Less than two years ago, a guy named Jay Hollis brought a case to the Texas District Court challenging several aspects of the 1934 National Firearms Act and 1968 Gun Control Act. Long story short, he wanted to build a machine gun for personal use, and the ATF said no. He then filed a rambling, poorly argued case, despite knowing that his actions were illegal before he began this whole endeavor.
I predicted then that it would fail on the District level. I was correct. I predicted he would appeal to the 5th Circuit, where he would also lose. I was correct on that as well.
Well, yay for me, I guess.
He needs to put a stop to this right now, before he causes us all serious harm.
If this case goes to the Supreme Court, Justice Breyer owns it. He'll have Sotomayor, Kagan, and Ginsburg in his corner. Without Scalia to act as a counterweight, Kennedy will swing to the other side. Roberts will probably waffle since this involves machine guns, which are pretty much the third rail in the gun debate.
That leaves Thomas and Alito, who I'm sure will write eloquent (but futile) dissents. Even if the world's most pro-gun associate Justice gets confirmed in time, he won't have the clout Scalia had. That's the important part.

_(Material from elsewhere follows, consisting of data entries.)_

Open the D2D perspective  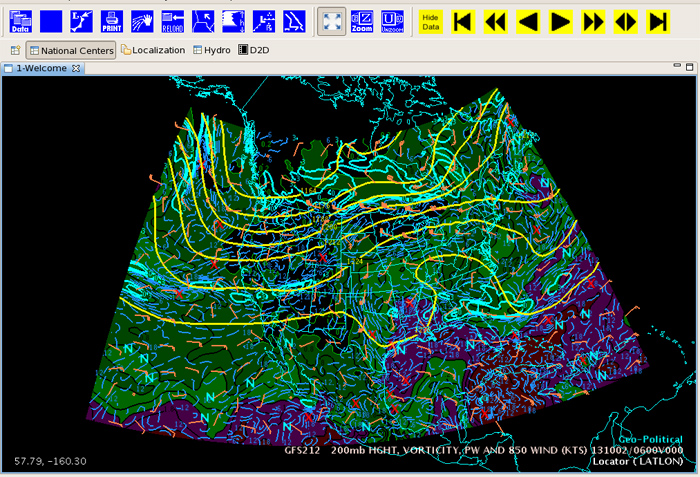(254, 50)
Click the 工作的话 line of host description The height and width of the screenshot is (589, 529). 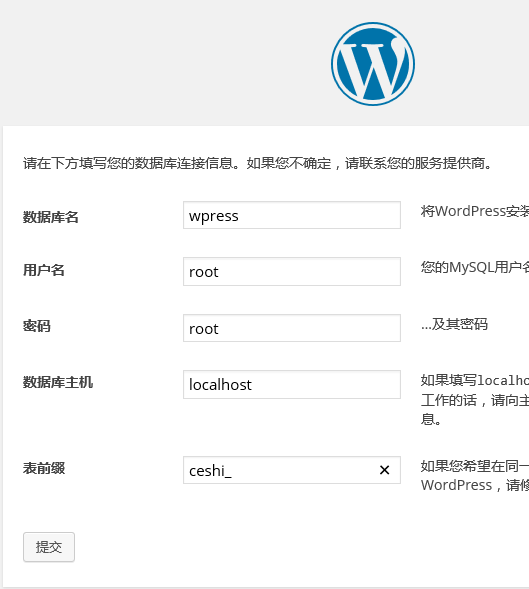475,400
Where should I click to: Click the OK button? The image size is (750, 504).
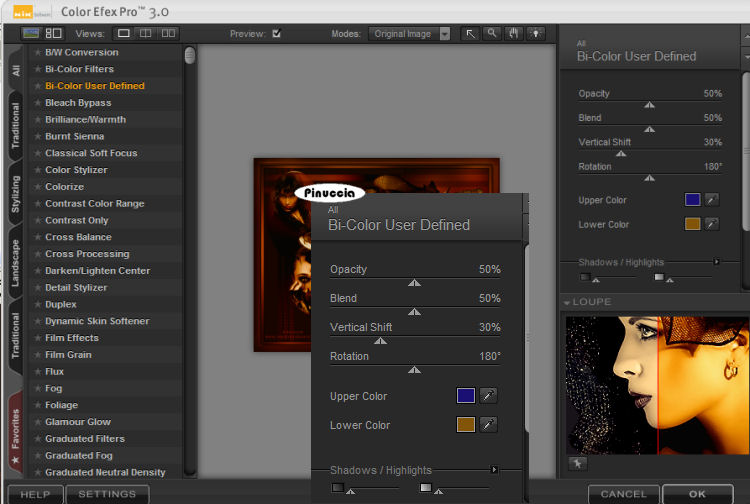tap(697, 494)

We'll be stuck with a majority opinion that machine guns are "dangerous and unusual," and that "weapons of war" or somesuch do not deserve constitutional protection because public safety and think of the children. That leaves the door open to the constitutionality of bans on high-capacity magazines and semiautomatic "assault weapons."
This is the sort of case Breyer and Ginsburg have been waiting for. They've both gone on record extensively, saying that Heller was deficient and they'd like to see it rolled back. The Hollis case doesn't quite do that, but it does let them box the right to keep and bear arms into exactly what Heller said and not one bit more.
Does Hollis care? No. Judging from his statements on the matter, his only concern is that he be allowed to build a machine gun. He seems to be under the impression that if he loses, the only thing that'll happen is that he can't do that. He doesn't understand, or he just doesn't care, about the horrific long-term consequences he could leave us stuck with.
The aspect that bothers me the most? The younger generation of gun owners won't listen to our warnings. They think the courts work like a retail transaction, and the only reason the NFA is still in existence is that us old fogeys haven't bothered to challenge it. They have no sense of scale or history, and this is where that naivety and unwillingness to listen to reason becomes a real problem.